Communication Signal Modulation Recognition Technology Using Global Context Residual Recurrent Neural Network
Wei Lu, Qi Sun, Aishu Lil · 2024
Signal modulation recognition is a substantial technology in non cooperative wireless communication systems. It identifies a modulation type of an interrupted signal in the absence of prior knowledge which provides parameter data for consecutive demodulation. However, modulation recognition for radar signals has become a vital issue in electronic counter quantity systems in low Signal-to-Noise Ratio (SNR) because of enhancing amount of radar signals with intricate environments. This research proposes the Global-Context Residual Recurrent Neural Network (GC-RRNN) to recognize type of modulation signals in communication technology.

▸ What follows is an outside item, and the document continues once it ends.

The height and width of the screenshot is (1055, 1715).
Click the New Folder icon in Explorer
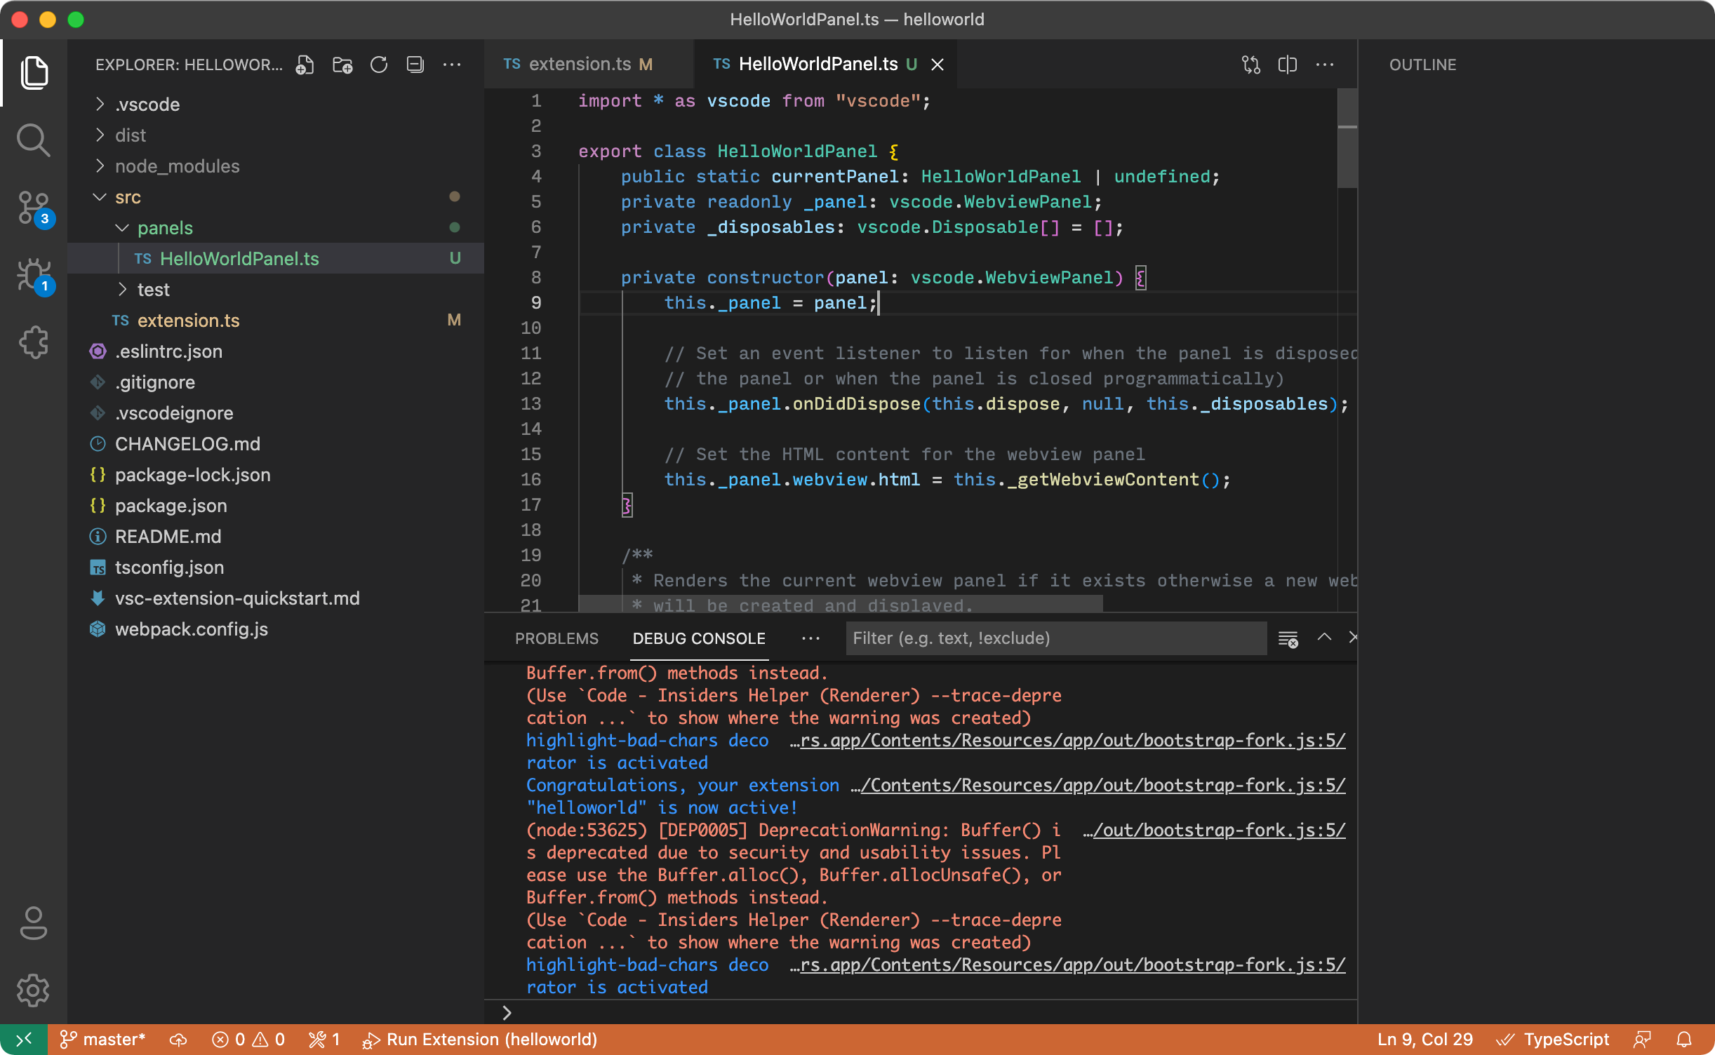pyautogui.click(x=342, y=65)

The residual connections reduce vanishing gradient issues and make better training and variations in signals which makes them greatly efficient for complex modulation schemes. Different input signal sequence is utilized like Binary Frequency-Shift Keying (BFSK), Binary Amplitude Shift Keying (BASK), Continuous Wave (CW), Binary Phase Shift Keying (BPSK), Linear Frequency Modulation (LFM), and Stepping Frequency Wave (SFW) signals to evaluate GC-RRNN. The proposed GC-RRNN achieves a better accuracy of 98.67% for BPSK signal compared to Convolutional Neural Network (CNN), RNN, and RRNN.